= CxProcess =

Proprietary image processing technology

CxProcess is the trademark of an image processing technology used in Minolta and Konica Minolta digital cameras.

Image processing in a camera converts the raw image data from a CCD image sensor into the format that is stored on the memory card. This processing is one of the bottlenecks in the speed of digital cameras.

Between 2001 and 2006, CxProcess was used in various Minolta and Konica Minolta digital compact cameras, bridge cameras, and DSLRs. In order to distinguish the image processing algorithms from the image processor, the image processor was named SUPHEED (for superior image and speed) since 2003. It can be seen as the predecessor of Sony's Bionz image processor since their taking-over of Konica Minolta's camera business in 2006.

CxProcess was originally introduced with the Minolta DiMAGE 5 in 2001. SUPHEED was introduced with the DiMAGE A1 in 2003, which was also the first to implement CxProcess II.

Cameras such as the DiMAGE 7 series (DiMAGE 7, 7i, 7Hi), A1, and A2 used a MegaChips (MCL) DSC-2 MA07163 series of 32-bit RISC processors with MIPS R3000 core.

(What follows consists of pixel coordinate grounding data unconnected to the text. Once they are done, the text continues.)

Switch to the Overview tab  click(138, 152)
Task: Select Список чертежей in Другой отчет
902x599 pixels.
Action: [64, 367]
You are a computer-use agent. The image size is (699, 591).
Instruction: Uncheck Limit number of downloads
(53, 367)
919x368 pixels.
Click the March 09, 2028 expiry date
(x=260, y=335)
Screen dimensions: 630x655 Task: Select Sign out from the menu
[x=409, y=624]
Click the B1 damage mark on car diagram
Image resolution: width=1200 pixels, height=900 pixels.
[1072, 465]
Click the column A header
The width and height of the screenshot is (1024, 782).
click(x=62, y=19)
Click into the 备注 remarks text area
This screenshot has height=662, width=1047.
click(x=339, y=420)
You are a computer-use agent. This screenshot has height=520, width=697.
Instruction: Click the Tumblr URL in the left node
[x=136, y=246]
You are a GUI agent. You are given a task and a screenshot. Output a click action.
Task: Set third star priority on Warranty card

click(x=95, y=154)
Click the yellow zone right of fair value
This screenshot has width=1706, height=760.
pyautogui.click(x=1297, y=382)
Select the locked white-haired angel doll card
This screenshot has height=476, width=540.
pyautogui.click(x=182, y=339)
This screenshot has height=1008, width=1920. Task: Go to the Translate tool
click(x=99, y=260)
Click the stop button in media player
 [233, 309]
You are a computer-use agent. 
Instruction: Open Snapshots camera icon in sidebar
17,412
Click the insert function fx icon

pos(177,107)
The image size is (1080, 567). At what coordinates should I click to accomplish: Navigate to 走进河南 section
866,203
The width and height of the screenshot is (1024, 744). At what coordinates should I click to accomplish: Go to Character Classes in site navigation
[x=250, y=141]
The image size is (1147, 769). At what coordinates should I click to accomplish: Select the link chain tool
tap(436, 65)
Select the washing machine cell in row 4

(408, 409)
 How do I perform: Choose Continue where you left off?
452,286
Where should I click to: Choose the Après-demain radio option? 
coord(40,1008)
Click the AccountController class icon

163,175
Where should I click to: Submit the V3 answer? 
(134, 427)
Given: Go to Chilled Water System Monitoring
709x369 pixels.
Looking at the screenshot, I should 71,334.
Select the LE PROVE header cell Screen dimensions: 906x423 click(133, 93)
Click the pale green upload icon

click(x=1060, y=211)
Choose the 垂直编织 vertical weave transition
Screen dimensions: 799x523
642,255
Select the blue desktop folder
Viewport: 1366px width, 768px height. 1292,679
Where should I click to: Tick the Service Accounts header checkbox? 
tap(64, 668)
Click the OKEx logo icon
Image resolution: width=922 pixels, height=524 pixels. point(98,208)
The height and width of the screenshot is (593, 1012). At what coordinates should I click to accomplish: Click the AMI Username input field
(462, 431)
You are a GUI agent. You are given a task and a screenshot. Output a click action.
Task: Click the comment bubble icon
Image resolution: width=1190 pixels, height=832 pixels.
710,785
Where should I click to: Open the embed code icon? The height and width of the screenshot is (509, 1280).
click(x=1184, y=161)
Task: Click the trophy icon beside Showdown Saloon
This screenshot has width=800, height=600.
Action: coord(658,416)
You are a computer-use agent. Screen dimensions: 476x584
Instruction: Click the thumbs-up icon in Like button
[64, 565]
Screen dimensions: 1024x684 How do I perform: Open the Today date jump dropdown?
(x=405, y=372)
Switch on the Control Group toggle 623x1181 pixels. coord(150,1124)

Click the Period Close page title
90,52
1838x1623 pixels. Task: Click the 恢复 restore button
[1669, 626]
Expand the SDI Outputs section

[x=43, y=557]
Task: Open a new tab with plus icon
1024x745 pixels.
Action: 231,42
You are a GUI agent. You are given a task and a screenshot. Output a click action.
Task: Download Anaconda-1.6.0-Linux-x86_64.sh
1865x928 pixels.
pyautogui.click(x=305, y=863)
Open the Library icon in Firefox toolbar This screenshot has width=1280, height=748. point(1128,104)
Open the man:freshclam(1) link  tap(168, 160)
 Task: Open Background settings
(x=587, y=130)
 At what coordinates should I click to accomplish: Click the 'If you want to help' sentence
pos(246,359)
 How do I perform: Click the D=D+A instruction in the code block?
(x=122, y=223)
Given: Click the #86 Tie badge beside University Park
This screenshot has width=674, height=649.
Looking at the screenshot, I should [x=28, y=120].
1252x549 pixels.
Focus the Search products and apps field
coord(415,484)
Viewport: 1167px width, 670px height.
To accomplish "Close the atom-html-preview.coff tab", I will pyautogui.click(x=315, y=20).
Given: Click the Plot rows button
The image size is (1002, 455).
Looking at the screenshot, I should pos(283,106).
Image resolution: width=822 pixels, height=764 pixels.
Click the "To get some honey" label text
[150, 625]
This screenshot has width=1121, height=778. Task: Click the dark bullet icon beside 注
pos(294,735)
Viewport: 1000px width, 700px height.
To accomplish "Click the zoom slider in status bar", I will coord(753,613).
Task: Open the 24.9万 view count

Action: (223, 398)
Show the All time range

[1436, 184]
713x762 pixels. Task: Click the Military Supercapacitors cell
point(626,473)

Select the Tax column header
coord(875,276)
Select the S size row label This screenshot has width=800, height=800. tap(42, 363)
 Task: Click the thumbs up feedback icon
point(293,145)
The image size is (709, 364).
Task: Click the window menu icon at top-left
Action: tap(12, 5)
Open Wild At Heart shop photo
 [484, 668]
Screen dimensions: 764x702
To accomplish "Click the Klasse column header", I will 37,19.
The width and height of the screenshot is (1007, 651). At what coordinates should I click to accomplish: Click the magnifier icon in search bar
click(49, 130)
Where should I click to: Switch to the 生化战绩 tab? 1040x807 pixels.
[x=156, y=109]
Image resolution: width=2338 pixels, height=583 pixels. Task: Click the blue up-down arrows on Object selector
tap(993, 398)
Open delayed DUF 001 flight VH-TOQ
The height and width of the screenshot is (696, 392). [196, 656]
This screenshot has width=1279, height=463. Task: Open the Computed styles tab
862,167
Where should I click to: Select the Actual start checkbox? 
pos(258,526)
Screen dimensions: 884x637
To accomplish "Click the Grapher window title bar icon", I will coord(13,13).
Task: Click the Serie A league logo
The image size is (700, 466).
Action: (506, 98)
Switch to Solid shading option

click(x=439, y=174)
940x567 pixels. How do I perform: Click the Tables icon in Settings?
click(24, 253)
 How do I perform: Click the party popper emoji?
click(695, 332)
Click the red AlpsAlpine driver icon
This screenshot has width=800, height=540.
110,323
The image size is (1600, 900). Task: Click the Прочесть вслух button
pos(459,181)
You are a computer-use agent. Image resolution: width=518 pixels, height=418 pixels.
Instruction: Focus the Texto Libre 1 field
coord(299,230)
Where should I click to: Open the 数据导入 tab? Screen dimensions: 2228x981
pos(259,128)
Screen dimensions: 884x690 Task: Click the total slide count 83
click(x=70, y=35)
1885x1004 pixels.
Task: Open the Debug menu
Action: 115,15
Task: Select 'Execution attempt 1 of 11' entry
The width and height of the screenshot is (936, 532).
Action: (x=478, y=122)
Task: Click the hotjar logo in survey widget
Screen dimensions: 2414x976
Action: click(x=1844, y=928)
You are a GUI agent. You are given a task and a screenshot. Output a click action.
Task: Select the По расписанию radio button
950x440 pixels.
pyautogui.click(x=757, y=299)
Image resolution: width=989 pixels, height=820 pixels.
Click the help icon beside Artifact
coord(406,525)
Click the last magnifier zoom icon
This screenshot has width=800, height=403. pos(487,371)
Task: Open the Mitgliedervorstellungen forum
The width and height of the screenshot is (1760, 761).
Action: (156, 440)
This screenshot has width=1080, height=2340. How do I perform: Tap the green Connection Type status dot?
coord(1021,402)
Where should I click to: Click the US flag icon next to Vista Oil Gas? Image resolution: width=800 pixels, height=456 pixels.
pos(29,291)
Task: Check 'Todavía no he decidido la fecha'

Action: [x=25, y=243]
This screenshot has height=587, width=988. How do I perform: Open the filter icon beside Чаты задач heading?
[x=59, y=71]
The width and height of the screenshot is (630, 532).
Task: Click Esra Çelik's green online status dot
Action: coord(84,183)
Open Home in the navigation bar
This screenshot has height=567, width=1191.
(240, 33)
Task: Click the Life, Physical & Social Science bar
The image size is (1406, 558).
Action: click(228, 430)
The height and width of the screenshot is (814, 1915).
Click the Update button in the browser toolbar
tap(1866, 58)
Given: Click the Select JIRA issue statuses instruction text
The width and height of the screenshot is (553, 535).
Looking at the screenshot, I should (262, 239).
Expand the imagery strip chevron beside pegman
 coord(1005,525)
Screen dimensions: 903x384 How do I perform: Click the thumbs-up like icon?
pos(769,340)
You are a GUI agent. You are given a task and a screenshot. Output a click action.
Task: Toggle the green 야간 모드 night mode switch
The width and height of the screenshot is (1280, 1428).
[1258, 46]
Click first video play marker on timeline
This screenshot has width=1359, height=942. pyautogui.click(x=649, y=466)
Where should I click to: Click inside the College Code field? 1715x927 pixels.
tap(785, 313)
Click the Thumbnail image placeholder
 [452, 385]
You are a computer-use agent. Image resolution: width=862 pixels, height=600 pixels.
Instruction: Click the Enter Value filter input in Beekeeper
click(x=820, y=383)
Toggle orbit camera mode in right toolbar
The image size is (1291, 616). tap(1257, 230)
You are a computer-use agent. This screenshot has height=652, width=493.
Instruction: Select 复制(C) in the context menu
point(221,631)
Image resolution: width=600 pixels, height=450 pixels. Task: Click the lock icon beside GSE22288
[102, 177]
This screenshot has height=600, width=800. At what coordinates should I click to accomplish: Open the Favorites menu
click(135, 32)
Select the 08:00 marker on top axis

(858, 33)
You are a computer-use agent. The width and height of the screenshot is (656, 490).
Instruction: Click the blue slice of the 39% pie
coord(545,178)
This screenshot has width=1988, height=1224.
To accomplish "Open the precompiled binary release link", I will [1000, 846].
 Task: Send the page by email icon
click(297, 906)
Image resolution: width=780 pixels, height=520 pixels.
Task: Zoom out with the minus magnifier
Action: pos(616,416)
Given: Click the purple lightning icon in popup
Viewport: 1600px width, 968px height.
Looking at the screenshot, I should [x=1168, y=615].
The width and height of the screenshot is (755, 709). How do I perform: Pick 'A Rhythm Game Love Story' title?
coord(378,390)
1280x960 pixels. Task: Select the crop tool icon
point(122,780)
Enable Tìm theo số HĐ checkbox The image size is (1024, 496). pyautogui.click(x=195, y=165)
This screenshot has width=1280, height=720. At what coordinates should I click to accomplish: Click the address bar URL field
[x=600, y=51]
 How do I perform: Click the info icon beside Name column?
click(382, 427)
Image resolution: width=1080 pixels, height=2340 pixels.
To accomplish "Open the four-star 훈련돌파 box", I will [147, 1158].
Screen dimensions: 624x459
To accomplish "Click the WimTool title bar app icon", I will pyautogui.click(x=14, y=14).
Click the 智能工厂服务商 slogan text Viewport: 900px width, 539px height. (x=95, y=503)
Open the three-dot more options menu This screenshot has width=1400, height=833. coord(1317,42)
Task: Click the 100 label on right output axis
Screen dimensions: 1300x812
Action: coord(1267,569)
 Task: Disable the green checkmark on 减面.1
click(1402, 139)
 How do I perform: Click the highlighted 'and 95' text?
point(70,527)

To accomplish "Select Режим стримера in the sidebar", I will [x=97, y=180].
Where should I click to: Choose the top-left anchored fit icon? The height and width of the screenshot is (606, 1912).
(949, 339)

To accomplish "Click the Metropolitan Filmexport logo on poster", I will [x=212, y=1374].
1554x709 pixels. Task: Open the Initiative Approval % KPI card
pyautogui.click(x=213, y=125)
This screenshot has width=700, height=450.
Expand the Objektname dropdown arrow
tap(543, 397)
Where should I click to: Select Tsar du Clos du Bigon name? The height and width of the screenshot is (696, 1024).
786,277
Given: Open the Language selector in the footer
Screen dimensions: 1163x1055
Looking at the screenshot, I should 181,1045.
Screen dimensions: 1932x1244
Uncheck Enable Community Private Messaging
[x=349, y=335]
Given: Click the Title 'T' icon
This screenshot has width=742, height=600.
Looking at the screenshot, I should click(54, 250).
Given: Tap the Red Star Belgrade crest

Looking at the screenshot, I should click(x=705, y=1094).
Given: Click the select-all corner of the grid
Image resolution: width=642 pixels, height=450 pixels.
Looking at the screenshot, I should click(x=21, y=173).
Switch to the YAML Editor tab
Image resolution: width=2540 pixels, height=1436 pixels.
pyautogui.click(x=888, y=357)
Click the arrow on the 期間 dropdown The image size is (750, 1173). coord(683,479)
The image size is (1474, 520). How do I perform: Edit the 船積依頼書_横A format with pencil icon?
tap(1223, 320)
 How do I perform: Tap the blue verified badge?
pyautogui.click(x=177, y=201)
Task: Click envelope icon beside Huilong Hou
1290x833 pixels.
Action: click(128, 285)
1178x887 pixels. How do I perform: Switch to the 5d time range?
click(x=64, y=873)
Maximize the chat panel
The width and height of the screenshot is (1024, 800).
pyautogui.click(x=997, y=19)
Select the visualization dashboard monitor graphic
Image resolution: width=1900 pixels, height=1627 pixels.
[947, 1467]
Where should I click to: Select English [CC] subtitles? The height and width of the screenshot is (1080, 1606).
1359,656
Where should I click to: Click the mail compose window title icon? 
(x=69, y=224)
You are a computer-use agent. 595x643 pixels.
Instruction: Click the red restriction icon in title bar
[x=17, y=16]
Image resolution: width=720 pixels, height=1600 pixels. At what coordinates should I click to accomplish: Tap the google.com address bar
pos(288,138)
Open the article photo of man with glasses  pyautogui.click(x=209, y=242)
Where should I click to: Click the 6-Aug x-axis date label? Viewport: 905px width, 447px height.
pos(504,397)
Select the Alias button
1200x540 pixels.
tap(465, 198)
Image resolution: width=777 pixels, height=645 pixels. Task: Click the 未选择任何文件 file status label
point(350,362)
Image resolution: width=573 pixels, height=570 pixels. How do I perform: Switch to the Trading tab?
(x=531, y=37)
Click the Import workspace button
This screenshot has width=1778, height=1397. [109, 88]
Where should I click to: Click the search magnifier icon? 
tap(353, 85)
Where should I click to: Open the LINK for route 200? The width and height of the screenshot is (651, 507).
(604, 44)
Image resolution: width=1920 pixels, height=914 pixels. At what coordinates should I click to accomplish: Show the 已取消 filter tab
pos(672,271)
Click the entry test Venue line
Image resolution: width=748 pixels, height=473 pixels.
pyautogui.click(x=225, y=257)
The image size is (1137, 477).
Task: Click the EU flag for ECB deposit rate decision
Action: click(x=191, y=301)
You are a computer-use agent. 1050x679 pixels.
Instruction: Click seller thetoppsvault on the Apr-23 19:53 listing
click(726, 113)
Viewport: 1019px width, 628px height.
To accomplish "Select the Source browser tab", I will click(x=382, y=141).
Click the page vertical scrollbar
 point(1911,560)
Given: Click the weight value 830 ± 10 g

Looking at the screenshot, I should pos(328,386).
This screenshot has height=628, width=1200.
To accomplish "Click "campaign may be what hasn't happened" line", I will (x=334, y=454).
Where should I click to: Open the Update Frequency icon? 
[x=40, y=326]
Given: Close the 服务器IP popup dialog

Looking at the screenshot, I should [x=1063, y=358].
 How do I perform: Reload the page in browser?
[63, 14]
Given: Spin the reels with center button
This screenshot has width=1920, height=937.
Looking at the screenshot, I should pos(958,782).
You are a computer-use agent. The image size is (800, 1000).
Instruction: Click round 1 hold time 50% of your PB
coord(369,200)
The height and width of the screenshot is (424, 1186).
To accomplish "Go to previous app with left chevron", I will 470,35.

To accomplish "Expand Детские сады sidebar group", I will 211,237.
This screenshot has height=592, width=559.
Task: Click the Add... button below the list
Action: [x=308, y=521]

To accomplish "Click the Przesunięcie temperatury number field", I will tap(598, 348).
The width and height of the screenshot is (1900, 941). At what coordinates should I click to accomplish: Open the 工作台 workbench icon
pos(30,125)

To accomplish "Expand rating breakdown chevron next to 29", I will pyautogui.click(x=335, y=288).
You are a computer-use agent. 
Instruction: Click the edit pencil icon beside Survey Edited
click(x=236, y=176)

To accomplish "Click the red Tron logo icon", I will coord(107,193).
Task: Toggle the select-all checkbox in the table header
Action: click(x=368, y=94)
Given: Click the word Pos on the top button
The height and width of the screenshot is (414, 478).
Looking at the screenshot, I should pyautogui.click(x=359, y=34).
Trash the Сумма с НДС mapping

The cameras ran under Integrated Systems' (ISI) operating system pSOSystem/MIPS (pSOS+/MIPS V2.5.4, pREPC+/MIPS V2.5.2, pHILE+/MIPS FA V4.0.2, pNA+/MIPS V4.0.5).

The CxProcess III was implemented in the Konica Minolta Maxxum 7D (2004) and 5D (2005) utilizing SUPHEED II, a MegaChips DSC-3H MA07168 running under MiSPO's NORTi/MIPS, an RTOS following the μITRON standard.

While no longer named CxProcess III on SUPHEED II, this was also implemented in the Sony Alpha 100 (2006), utilizing a MegaChips MA07169.

Sony introduced their Bionz image processor in 2007 that was originally based on this same technology.